Dezeen Magazine

Studio Furthermore creates ceramic homeware from sponges

London Design Festival 2016: Studio Furthermore injected sponge and foam with porcelain to create this collection of vessels (+ slideshow).

The Tektites collection explores ceramic foams through a range of homeware that is pocked with holes like Swiss cheese.

LDF: Tektites by Studio Furthermore

"Ceramic foams have been used in applications such as mirror mountings on space telescopes as well as the heat shielding that aided NASA's space shuttles to re-enter the Earth's atmosphere," said the studio, which was founded by designers Marina Dragomirova and Iain Howlett.

The pair decided to replicate the ceramic foam production process on a smaller scale, using a bisque porcelain named Parian.

LDF: Tektites by Studio Furthermore

They began by impregnating various kinds of porous foams with the porcelain to see how each behaved.

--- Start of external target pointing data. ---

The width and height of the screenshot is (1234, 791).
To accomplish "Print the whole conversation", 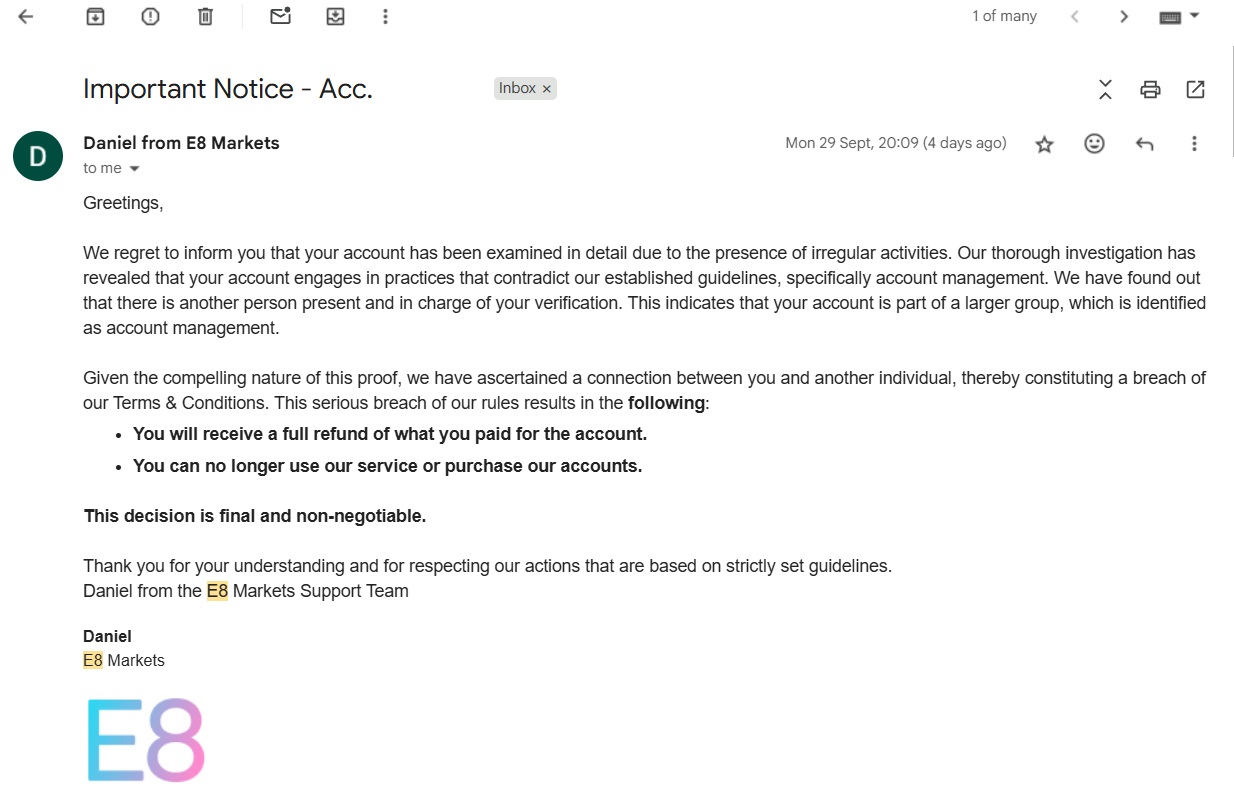I will click(x=1150, y=89).
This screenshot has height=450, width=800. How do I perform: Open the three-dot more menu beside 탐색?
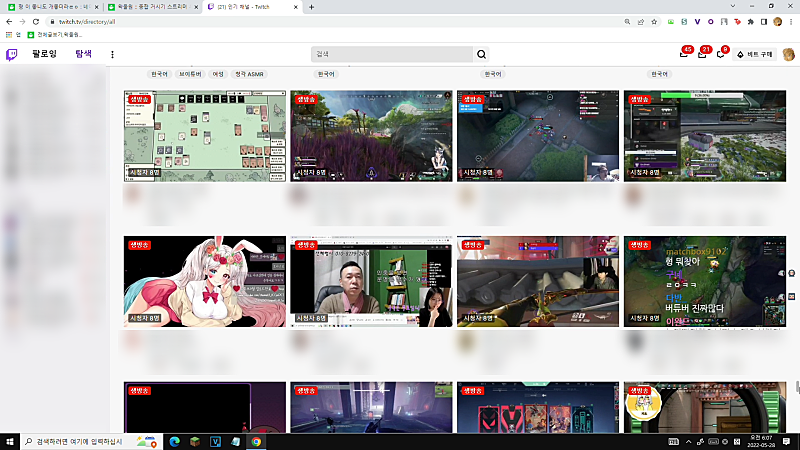[112, 54]

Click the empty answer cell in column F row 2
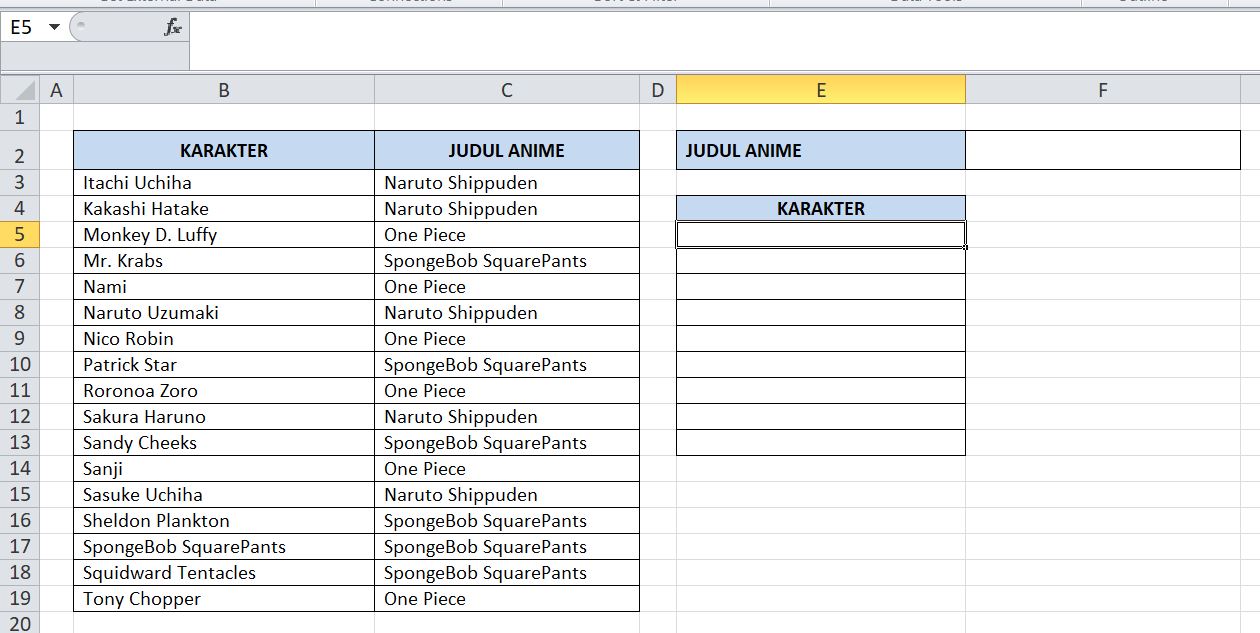[1102, 150]
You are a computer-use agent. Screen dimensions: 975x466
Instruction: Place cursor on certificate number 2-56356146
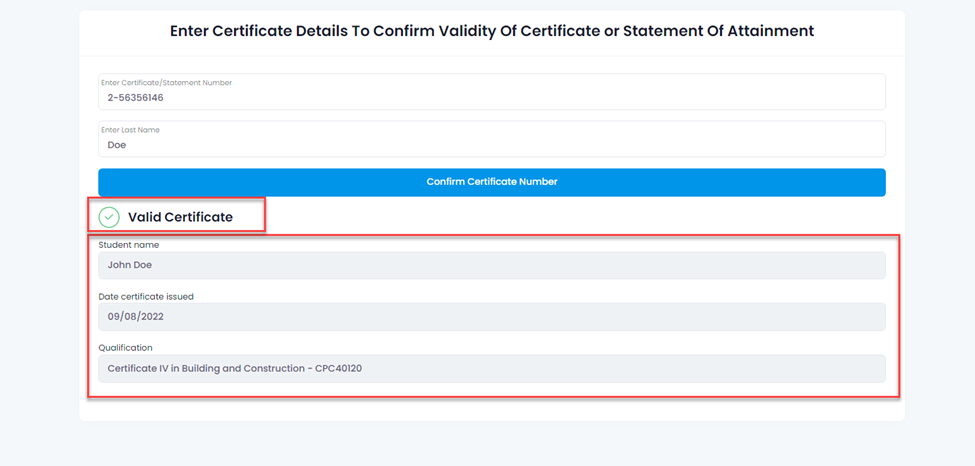point(136,98)
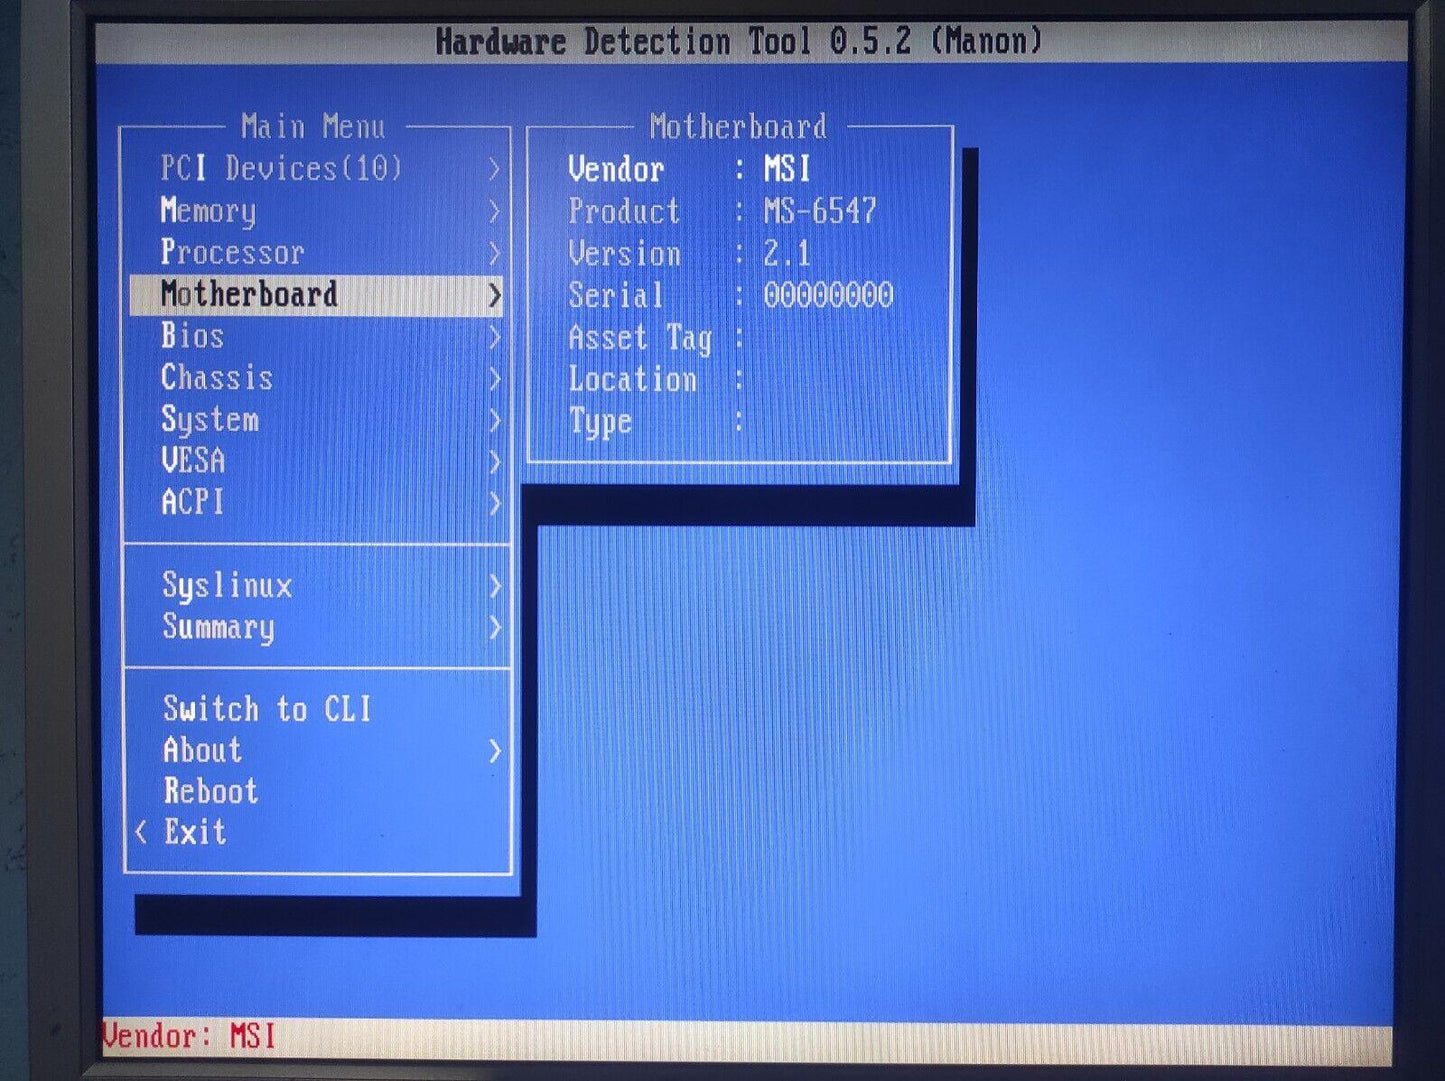Click the Reboot option

tap(211, 791)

The pieces were then fired to 1200 degrees Celcius, causing the sponge to fizzle away and leave an identical ceramic form behind.

LDF: Tektites by Studio Furthermore

"The fragments resembled meteorites," said the designers. "To the touch these fragments felt warm, hard and stone-like, but bizarrely they felt near weightless also."

The Tektites collection is on show at the Particle Particular exhibition in Shoreditch until 25 September 2016, as part of this year's London Design Festival.

LDF: Tektites by Studio Furthermore

Also for the festival, architect Asif Khan installed plant-filled pavilions across Shoreditch, while Lee Broom transformed his store into a giant optical illusion.